A direct result of the Sputnik crisis, NASA began operations on October 1, 1958, absorbing into itself the earlier National Advisory Committee for Aeronautics intact: its 8,000 employees, an annual budget of $100 million, three major research laboratories-Langley Aeronautical Laboratory, Ames Aeronautical Laboratory, and Lewis Flight Propulsion Laboratory-and two smaller test facilities. It quickly incorporated other organizations into the new agency, notably the space science group of the Naval Research Laboratory in Maryland, the Jet Propulsion Laboratory managed by the California Institute of Technology for the Army, and the Army Ballistic Missile Agency in Huntsville, Alabama, where Wernher von Braun's team of engineers were engaged in the development of large rockets. Eventually NASA created other Centers and today it has ten located around the country.
NASA began to conduct space missions within months of its creation, and during its first twenty years NASA conducted several major programs:
Human space flight initiatives-Mercury's single astronaut program (flights during 1961-1963) to ascertain if a human could survive in space; Project Gemini (flights during 1965-1966) with two astronauts to practice space operations, especially rendezvous and docking of spacecraft and extravehicular activity (EVA); and Project Apollo (flights during 1968-1972) to explore the Moon.
Robotic missions to the Moon Ranger, Surveyor, and Lunar Orbiter), Venus (Pioneer Venus), Mars (Mariner 4, Viking 1 and 2), and the outer planets (Pioneer 10 and 11, Voyager 1 and 2).
Aeronautics research to enhance air transport safety, reliability, efficiency, and speed (X-15 hypersonic flight, lifting body flight research, avionics and electronics studies, propulsion technologies, structures research, aerodynamics investigations).
Remote-sensing Earth satellites for information gathering (Landsat satellites for environmental monitoring).
Applications satellites for communications (Echo 1, TIROS, and Telstra) and weather monitoring.
An orbital workshop for astronauts, Skylab.
A reusable spacecraft for traveling to and from Earth orbit, the Space Shuttle.
Early Spaceflights: Mercury and Gemini
NASA's first high-profile program involving human spaceflight was Project Mercury, an effort to learn if humans could survive the rigors of spaceflight. On May 5, 1961, Alan B. Shepard Jr. became the first American to fly into space, when he rode his Mercury capsule on a 15-minute suborbital mission. John H. Glenn Jr. became the first U.S. astronaut to orbit the Earth on February 20, 1962. With six flights, Project Mercury achieved its goal of putting piloted spacecraft into Earth orbit and retrieving the astronauts safely.
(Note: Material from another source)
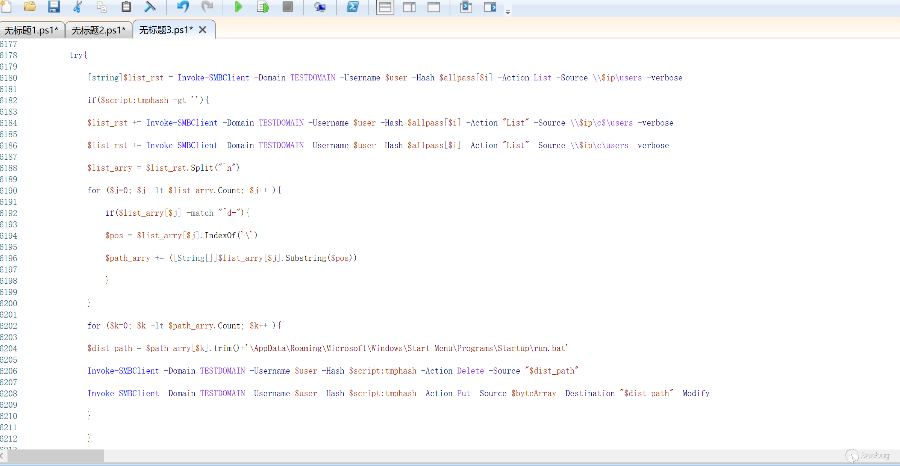The image size is (900, 466).
Task: Close the 无标题3.ps1 tab
Action: (203, 30)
Project Gemini built on Mercury's achievements and extended NASA's human spaceflight program to spacecraft built for two astronauts. Gemini's 10 flights also provided NASA scientists and engineers with more data on weightlessness, perfected reentry and splashdown procedures, and demonstrated rendezvous and docking in space. One of the highlights of the program occurred during Gemini 4, on June 3, 1965, when Edward H. White, Jr., became the first U.S. astronaut to conduct a spacewalk.
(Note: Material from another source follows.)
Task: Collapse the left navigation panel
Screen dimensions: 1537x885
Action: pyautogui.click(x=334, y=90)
Alexander Kartveli was an integral part of the design effort for both the National Advisory Committee for Aeronautics (NACA) and for NASA. Here is a letter Kartveli received from JH Doolittle, NACA Chairman, thanking Kartveli for his contributions to "scientific study of the problems of flight with a view to their practical solution." Later, as part of NASA's Advanced Propulsion Concepts design effort, Kartveli worked on early space shuttle concepts including the Aerospaceplane, a large single-stage-to-orbit vehicle powered by scramjets.